RECORDS FOR THE TASK START

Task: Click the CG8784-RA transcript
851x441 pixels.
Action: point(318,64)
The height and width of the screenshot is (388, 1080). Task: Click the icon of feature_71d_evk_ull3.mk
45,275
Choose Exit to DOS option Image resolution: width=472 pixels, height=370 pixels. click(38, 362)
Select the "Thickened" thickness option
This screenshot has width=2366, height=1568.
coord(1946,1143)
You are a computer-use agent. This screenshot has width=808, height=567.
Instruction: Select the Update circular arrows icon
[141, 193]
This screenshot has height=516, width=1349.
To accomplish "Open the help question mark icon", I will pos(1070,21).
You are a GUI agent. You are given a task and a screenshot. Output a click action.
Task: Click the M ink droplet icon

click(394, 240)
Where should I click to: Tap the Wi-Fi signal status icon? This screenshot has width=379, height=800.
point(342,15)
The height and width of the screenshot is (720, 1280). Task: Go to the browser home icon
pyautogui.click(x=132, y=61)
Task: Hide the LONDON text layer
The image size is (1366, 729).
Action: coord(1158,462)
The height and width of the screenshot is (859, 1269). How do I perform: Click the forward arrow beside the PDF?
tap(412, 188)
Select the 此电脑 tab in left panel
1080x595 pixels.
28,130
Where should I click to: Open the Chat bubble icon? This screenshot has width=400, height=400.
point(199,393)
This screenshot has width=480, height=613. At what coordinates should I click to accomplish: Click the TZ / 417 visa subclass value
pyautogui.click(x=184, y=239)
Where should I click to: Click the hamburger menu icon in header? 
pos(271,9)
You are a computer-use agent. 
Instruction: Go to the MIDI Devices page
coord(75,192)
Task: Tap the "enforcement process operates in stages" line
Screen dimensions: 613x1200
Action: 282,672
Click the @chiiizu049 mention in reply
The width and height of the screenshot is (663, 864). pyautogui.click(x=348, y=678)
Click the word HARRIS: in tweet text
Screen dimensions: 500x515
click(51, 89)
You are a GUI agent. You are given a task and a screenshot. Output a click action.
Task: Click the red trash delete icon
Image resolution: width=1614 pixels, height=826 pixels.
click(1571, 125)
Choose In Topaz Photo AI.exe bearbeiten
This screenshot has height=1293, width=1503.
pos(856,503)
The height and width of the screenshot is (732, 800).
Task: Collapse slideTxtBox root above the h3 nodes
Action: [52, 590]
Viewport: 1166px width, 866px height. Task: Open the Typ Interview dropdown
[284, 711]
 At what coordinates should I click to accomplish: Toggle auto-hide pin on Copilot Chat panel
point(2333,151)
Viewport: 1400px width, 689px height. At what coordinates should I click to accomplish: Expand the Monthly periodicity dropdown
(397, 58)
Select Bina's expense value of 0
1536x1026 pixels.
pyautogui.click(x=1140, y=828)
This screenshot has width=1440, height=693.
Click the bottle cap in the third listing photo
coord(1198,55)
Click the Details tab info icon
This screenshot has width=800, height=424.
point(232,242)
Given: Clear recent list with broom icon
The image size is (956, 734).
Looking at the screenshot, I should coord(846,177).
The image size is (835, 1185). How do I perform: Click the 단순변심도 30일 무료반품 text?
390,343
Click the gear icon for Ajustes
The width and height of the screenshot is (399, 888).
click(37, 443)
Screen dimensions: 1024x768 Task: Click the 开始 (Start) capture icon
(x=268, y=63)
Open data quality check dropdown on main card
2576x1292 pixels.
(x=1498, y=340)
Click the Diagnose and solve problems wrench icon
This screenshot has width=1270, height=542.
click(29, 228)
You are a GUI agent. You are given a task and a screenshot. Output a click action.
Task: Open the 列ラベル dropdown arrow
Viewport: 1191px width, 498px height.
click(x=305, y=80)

RECORDS FOR THE TASK END

_ABOUT THIS EXERCISE_. Reproduce every entry, word for word.

_TASK SOLUTION_.
Task: Click the CG8784-RA transcript
851x441 pixels.
Action: point(318,64)
The height and width of the screenshot is (388, 1080). Task: Click the icon of feature_71d_evk_ull3.mk
45,275
Choose Exit to DOS option Image resolution: width=472 pixels, height=370 pixels. click(38, 362)
Select the "Thickened" thickness option
This screenshot has width=2366, height=1568.
coord(1946,1143)
You are a computer-use agent. This screenshot has width=808, height=567.
Instruction: Select the Update circular arrows icon
[141, 193]
This screenshot has height=516, width=1349.
To accomplish "Open the help question mark icon", I will pos(1070,21).
You are a GUI agent. You are given a task and a screenshot. Output a click action.
Task: Click the M ink droplet icon

click(394, 240)
Where should I click to: Tap the Wi-Fi signal status icon? This screenshot has width=379, height=800.
point(342,15)
The height and width of the screenshot is (720, 1280). Task: Go to the browser home icon
pyautogui.click(x=132, y=61)
Task: Hide the LONDON text layer
The image size is (1366, 729).
Action: coord(1158,462)
The height and width of the screenshot is (859, 1269). How do I perform: Click the forward arrow beside the PDF?
tap(412, 188)
Select the 此电脑 tab in left panel
1080x595 pixels.
28,130
Where should I click to: Open the Chat bubble icon? This screenshot has width=400, height=400.
point(199,393)
This screenshot has width=480, height=613. At what coordinates should I click to accomplish: Click the TZ / 417 visa subclass value
pyautogui.click(x=184, y=239)
Where should I click to: Click the hamburger menu icon in header? 
pos(271,9)
You are a computer-use agent. 
Instruction: Go to the MIDI Devices page
coord(75,192)
Task: Tap the "enforcement process operates in stages" line
Screen dimensions: 613x1200
Action: 282,672
Click the @chiiizu049 mention in reply
The width and height of the screenshot is (663, 864). pyautogui.click(x=348, y=678)
Click the word HARRIS: in tweet text
Screen dimensions: 500x515
click(51, 89)
You are a GUI agent. You are given a task and a screenshot. Output a click action.
Task: Click the red trash delete icon
Image resolution: width=1614 pixels, height=826 pixels.
click(1571, 125)
Choose In Topaz Photo AI.exe bearbeiten
This screenshot has height=1293, width=1503.
pos(856,503)
The height and width of the screenshot is (732, 800).
Task: Collapse slideTxtBox root above the h3 nodes
Action: [52, 590]
Viewport: 1166px width, 866px height. Task: Open the Typ Interview dropdown
[284, 711]
 At what coordinates should I click to accomplish: Toggle auto-hide pin on Copilot Chat panel
point(2333,151)
Viewport: 1400px width, 689px height. At what coordinates should I click to accomplish: Expand the Monthly periodicity dropdown
(397, 58)
Select Bina's expense value of 0
1536x1026 pixels.
pyautogui.click(x=1140, y=828)
This screenshot has width=1440, height=693.
Click the bottle cap in the third listing photo
coord(1198,55)
Click the Details tab info icon
This screenshot has width=800, height=424.
point(232,242)
Given: Clear recent list with broom icon
The image size is (956, 734).
Looking at the screenshot, I should coord(846,177).
The image size is (835, 1185). How do I perform: Click the 단순변심도 30일 무료반품 text?
390,343
Click the gear icon for Ajustes
The width and height of the screenshot is (399, 888).
click(37, 443)
Screen dimensions: 1024x768 Task: Click the 开始 (Start) capture icon
(x=268, y=63)
Open data quality check dropdown on main card
2576x1292 pixels.
(x=1498, y=340)
Click the Diagnose and solve problems wrench icon
This screenshot has width=1270, height=542.
click(29, 228)
You are a GUI agent. You are given a task and a screenshot. Output a click action.
Task: Open the 列ラベル dropdown arrow
Viewport: 1191px width, 498px height.
click(x=305, y=80)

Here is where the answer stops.